A Simple 5-Step Guide to Self-Editing

Updated: Jul 2

Self-editing your manuscript saves you time and money on professional editing.

One of our requirements for taking on medium to heavy editing projects, is for an author to have their work self-edited at least once. I ask authors to do this as a time and money saver, but also as a sanity saver for myself. Having to fix minor errors (like adding an "e" at the end of "tast" or removing an entra "e" from "tastee") can quickly become frustrating for an editor. Performing a simple self-edit can help eliminate some of these frustrations. However, many authors are sincerely confused about what it means to self-edit their own work. Many times, they are excited to hit the "The End" button and just don't want to go back and read it over. I get that. It is what editors are for, but just keep in mind that it will cost you more to have an editor do it (because it takes more time and numerous cups of coffee) than if you did it yourself. To help you get through your own self-editing task, I have put together a simple 5-step guide.

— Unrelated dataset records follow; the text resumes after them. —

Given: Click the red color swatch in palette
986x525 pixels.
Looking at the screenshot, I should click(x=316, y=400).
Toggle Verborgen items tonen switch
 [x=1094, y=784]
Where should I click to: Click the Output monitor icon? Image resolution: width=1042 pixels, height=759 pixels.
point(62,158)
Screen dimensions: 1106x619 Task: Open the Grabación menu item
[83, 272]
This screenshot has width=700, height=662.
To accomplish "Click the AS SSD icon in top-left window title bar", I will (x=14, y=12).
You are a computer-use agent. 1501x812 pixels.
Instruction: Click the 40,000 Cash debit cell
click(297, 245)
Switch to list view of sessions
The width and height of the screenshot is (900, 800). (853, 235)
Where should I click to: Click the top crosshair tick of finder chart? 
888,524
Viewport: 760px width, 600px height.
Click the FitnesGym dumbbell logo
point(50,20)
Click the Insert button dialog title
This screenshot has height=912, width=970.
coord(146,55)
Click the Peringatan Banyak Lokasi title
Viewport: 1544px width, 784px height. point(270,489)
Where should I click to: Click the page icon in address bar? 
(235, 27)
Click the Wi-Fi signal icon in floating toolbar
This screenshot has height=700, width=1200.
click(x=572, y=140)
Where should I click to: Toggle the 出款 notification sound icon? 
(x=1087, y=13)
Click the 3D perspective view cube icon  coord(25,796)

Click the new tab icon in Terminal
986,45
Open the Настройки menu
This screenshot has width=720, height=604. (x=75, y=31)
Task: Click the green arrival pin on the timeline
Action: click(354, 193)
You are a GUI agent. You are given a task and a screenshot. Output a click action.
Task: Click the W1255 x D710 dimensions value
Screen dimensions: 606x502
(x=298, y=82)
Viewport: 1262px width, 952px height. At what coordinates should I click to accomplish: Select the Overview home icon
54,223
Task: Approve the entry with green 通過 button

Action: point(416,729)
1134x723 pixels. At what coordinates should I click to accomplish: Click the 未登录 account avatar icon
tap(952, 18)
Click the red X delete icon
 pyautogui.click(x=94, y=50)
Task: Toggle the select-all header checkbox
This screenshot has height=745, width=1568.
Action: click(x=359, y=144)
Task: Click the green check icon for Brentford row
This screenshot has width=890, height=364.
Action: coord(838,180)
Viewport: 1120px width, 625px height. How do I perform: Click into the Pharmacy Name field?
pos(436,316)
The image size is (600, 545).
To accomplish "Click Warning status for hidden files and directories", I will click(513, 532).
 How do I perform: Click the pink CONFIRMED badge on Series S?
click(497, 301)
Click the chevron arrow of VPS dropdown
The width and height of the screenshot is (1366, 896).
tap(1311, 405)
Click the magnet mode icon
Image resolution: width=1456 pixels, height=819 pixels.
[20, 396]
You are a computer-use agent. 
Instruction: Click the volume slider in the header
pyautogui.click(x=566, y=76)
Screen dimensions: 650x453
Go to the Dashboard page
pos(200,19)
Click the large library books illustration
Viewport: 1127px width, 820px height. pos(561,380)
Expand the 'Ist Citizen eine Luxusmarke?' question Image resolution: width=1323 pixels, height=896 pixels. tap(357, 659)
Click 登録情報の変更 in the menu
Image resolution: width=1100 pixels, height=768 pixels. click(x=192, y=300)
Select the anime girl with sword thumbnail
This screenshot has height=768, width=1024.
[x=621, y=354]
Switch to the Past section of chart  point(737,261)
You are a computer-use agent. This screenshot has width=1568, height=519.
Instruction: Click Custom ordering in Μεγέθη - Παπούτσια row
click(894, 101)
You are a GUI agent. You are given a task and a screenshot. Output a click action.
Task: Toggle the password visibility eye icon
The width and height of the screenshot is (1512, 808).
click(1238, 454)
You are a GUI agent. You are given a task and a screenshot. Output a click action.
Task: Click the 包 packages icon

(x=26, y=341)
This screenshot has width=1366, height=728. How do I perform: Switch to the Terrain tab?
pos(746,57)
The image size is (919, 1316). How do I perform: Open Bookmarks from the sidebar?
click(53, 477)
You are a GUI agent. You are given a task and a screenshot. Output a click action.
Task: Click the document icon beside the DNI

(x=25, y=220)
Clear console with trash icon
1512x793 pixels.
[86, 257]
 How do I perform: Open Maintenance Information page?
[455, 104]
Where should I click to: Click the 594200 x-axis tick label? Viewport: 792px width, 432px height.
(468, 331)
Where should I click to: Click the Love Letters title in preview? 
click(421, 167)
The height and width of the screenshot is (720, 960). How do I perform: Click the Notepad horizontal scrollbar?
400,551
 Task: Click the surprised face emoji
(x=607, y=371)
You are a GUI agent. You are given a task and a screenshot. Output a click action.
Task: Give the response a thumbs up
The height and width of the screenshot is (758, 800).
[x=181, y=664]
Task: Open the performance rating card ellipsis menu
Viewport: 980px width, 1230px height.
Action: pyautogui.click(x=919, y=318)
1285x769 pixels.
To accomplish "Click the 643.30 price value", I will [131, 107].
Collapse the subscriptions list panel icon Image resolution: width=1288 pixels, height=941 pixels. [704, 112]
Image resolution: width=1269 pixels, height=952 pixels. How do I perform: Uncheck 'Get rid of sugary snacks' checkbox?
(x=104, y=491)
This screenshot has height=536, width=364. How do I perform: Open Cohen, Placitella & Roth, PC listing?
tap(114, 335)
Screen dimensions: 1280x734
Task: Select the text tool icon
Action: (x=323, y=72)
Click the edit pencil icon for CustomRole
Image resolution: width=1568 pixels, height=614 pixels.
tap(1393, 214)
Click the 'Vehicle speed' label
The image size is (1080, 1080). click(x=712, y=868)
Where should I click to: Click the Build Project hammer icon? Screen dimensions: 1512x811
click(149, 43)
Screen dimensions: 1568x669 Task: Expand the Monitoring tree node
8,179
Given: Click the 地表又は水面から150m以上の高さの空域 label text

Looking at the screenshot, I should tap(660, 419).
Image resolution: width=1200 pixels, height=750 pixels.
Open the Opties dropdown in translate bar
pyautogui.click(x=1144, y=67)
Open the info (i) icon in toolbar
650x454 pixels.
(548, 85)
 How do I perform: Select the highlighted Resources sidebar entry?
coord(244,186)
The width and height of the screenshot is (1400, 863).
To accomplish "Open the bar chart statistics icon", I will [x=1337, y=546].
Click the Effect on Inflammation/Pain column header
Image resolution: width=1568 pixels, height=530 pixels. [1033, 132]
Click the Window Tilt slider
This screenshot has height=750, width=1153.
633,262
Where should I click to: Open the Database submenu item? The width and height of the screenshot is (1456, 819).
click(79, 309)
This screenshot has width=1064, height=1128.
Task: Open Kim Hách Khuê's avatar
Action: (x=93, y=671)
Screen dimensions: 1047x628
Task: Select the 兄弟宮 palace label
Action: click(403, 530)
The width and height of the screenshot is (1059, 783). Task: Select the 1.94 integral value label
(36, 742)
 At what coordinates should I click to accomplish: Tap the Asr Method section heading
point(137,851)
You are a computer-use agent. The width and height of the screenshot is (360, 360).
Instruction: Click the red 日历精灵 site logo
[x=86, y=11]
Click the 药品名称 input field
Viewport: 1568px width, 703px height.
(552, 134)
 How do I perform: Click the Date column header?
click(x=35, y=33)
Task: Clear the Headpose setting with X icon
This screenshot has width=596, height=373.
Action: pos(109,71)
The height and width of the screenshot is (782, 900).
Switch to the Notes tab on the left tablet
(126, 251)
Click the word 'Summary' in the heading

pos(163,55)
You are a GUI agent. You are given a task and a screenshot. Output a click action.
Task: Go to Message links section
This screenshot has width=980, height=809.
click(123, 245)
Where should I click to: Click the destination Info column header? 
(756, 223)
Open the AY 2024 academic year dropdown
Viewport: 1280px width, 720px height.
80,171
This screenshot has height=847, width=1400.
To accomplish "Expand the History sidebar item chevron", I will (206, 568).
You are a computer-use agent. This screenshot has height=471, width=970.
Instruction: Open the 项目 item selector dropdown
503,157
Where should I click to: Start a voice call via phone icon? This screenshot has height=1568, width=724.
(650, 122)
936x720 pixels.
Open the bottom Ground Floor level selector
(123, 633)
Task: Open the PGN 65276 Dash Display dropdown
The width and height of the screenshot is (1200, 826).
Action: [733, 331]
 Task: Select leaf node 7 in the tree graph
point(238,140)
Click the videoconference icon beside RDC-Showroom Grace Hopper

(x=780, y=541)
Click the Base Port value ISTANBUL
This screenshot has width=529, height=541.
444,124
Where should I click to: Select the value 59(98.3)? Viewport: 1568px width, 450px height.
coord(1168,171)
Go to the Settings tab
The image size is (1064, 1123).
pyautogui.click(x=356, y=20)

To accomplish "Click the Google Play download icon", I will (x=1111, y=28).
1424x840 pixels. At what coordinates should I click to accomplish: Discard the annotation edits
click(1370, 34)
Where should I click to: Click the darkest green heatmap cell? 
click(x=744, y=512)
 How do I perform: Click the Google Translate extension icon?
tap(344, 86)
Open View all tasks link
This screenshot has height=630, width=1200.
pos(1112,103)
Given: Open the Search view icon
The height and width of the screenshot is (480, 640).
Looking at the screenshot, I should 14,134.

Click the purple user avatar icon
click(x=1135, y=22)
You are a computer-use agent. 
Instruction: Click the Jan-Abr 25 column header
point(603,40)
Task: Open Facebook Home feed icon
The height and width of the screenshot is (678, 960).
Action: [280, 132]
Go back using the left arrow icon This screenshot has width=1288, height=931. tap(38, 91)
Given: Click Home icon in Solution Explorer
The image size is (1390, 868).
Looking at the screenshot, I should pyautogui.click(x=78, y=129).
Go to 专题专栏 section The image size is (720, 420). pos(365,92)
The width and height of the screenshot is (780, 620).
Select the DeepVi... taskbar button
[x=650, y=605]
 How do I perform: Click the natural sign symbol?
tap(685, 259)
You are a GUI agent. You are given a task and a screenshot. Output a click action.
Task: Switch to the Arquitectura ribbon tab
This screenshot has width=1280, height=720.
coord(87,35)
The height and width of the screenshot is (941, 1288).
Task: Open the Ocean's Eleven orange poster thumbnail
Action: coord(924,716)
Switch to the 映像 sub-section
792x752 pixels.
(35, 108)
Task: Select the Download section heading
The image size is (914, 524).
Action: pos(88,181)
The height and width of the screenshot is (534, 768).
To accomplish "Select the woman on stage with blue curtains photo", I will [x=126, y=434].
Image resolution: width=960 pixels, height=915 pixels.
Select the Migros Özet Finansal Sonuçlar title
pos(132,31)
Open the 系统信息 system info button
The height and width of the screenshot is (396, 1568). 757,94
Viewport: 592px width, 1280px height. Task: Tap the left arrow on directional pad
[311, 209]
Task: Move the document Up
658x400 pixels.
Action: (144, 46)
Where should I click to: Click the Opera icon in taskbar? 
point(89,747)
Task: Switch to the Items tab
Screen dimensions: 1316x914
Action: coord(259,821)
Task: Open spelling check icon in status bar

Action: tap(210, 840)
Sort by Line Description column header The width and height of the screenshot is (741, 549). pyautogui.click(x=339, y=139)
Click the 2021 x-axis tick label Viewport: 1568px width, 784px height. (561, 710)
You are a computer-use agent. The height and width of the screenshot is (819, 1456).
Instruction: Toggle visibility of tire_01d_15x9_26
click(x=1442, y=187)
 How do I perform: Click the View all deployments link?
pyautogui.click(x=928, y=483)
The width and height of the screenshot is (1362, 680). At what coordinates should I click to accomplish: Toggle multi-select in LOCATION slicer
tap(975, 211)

Step 1: Give Yourself, and Your Manuscript, a Break: As I mentioned before, finishing a book can be very relieving and exciting. However, this is not the time to start shopping around for a professional editor. Allow the book to sit untouched for a few days or a few weeks. I would suggest at least a month.


Step 2: Try Not to Obsess Over the Minor Details: It can be tempting to obsess over minor details after a book has been finished. "Should I add this scene?" "Maybe I should tweak this character a bit." Now is not the time to be obsessing. During the break, don't make any changes to the manuscript. Let it sit. Write your obsessions on paper. You'll be surprised to find that by the time you revisit the manuscript, those scenes will no longer matter much. If they still do matter, however, then add or take-away during the self-editing stage.


Step 3: Revisit the Manuscript With Fresh Eyes and a Rested Mind: After your resting period, revisit your manuscript by reading it out aloud to yourself, or by using the "Read Aloud" feature in Microsoft Word. This is a good time to revisit your punctuation (pauses, stops, and separations) and spot minor spelling errors. An editor can help you polish up the grammar portion and major spelling errors or misused words. It is also a good time to listen for repetitions and overuse of specific words and phrases. Also check the flow of your dialogue (if you have any) and scenes. Reading your manuscript out aloud cannot be understated when it comes to its effectiveness as a self-editing (and professional editing) tool.


Step 4: Pass It On To Someone Else (Family, Friends, Work Colleagues): After you have read through your manuscript, ask friends and family to give it a go too. Often times, because an author is so close to the story, they will tend to miss things that others won't hesitate to point out. Take their feedback in stride and make changes where you deem it necessary. Self-editing is one of the few areas where I believe more eyes can make the pot of soup better.


Step 5: Run One Last Spell-Check (Using Spell-Check Software): There are a range of authoring and grammar tools available these days (many for free), that there is really no excuse for a manuscript to be riddled with spelling errors. Microsoft Word has a spell-check tool. I utilize it for everyday documents. I also use Grammarly, which is another great editing tool. Do your research and find what works best for your needs. But, be careful. Not all flagged errors are usually correct. I have had Grammarly and Word flag words and grammar that I have had to ignore because I knew better.


All in all, your manuscript deserves all the time and attention you can dedicate to it. After all, you put in the late nights and odd hours to make it happen, so why not take a few extra days making sure that having it perfected (by a professional) does not cost you more than you need to pay for it. I hope you find this guide useful in your next self-editing adventure. I wish you the best of luck, and congratulations on finishing your first draft!